» **EXCERPTED PASSAGE**:
An artificial pancreas system that uses a smart phone app coupled with a glucose sensor and an insulin pump has shown promise in a preliminary trial in people with type 1 diabetes, researchers report.
Currently, patients with type 1 diabetes must check their blood sugar levels throughout the day. Many use insulin pumps that deliver a set amount of the hormone to the body through a catheter 24 hours a day. But meal consumption, exercise and other factors can boost blood sugar levels or cause them to drop, and then the patient needs to adjust the amount of insulin being pumped into the body.
The new app, which was tested under Food and Drug Administration protocols on six adults with type 1 diabetes, works with two different brands of pumps and two types of glucose sensors, researchers reported in Diabetes, Technology and Therapeutics.
"These are baby steps toward enabling the technology to be part of wearable devices so people can manage their diabetes without needing to pull out an insulin pump or sensor in public," said senior author Eyal Dassau of the Harvard John A Paulson School of Engineering and Applied Sciences in Cambridge, Massachusetts. "You can just look at a screen and no one will know you have diabetes."
Today's pumps can keep a steady flow of insulin that can be modulated by the user with a turn of the button if glucose levels fluctuate. But these are not "smart" devices, Dassau said. "You can program them to account for meals," he said. "But what's missing is the brain that can read glucose every five minutes from a sensor."
And while hackers have developed similar workarounds, those have not been tested in clinical trials, Dassau said. "All our studies are regulated by the FDA," he added.
During the 48-hour study, patients took long walks without giving an alert to the app and consumed significant amounts of carbohydrates. In fact, every meal was eaten at a restaurant and the dinner meal included ice cream.

» **RECORDS SUPPLIED**:
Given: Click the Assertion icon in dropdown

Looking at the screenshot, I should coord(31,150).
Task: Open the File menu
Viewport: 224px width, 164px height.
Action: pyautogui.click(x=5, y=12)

...

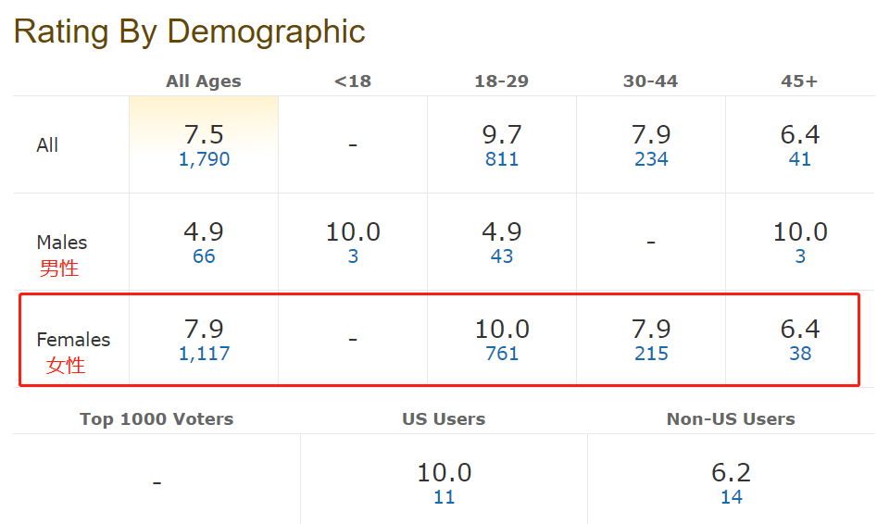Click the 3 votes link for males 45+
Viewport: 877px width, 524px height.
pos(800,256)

* * *

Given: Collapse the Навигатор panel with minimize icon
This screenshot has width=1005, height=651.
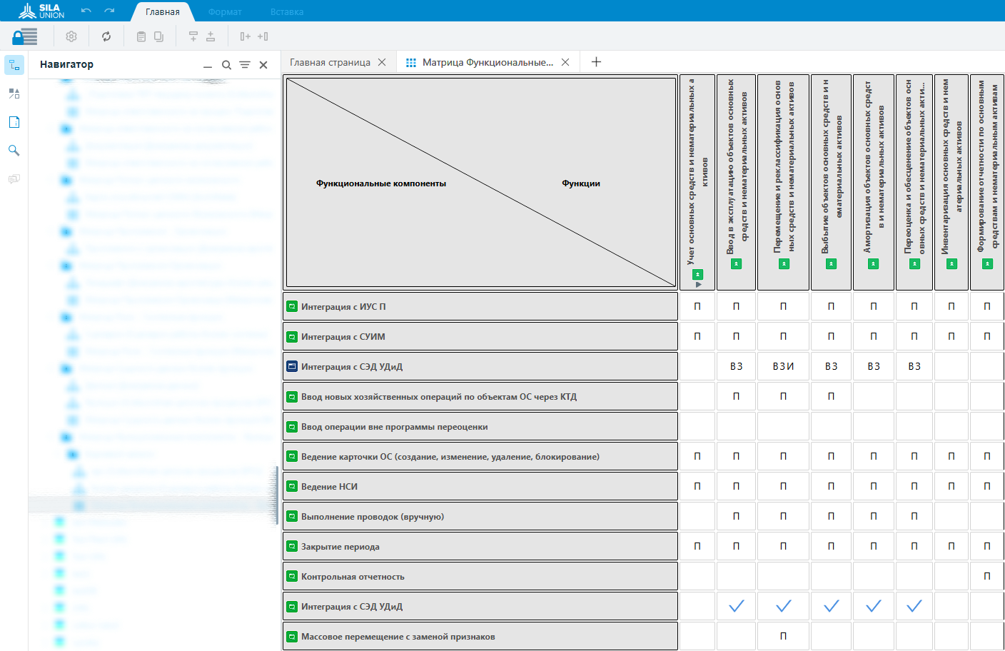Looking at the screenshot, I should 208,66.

» **TASK 1**:
Based on the article about the artificial pancreas app trial, answer yes or no to each statement and quote the words that decide it: (a) The app was tested on six adults with type 1 diabetes. (b) The study lasted 72 hours. (c) The app works with only one brand of insulin pump.
» **TASK 2**:
Render this sentence from the artificial pancreas article in Spanish: "Today's pumps can keep a steady flow of insulin that can be modulated by the user with a turn of the button if glucose levels fluctuate."
» **TASK 3**:
Carry on the article about the artificial pancreas app, starting after its final sentence.

» **OUTPUT 1**:
(a) Yes: "tested under Food and Drug Administration protocols on six adults with type 1 diabetes"
(b) No: "During the 48-hour study"
(c) No: "works with two different brands of pumps"

» **OUTPUT 2**:
Las bombas actuales pueden mantener un flujo constante de insulina que el usuario puede modular con un giro del botón si los niveles de glucosa fluctúan.

» **OUTPUT 3**:
Despite those challenges to the new system, the researchers saw a trend toward improved time in the target glucose range of 70 to 180 mg/dL and a significant reduction of time when blood sugar was dangerously low. None of the six patients experienced high blood sugar, even with the high carb meals, and the incidence of low blood sugar was reduced.
In type 1 diabetes, the pancreas produces little or no insulin, the hormone that works "like a traffic cop telling sugar where to go and when," said Dr. Jason Ng, an endocrinologist at the University of Medicine at the University of Pittsburgh. "So, what happens when you've lost the ability to modulate insulin is you lose the ability to direct sugar where to go or when to stay in the blood. And because of that, you have to be given insulin."
While there have been great strides in the development of pumps and sensors, putting them together with some sort of algorithm has been "the holy grail," said Ng, who was not involved in the new study.
Hackers have tried for years to get glucose sensors and pumps to talk to one another.
"It's been kind of a wild, wild west out there," Ng said.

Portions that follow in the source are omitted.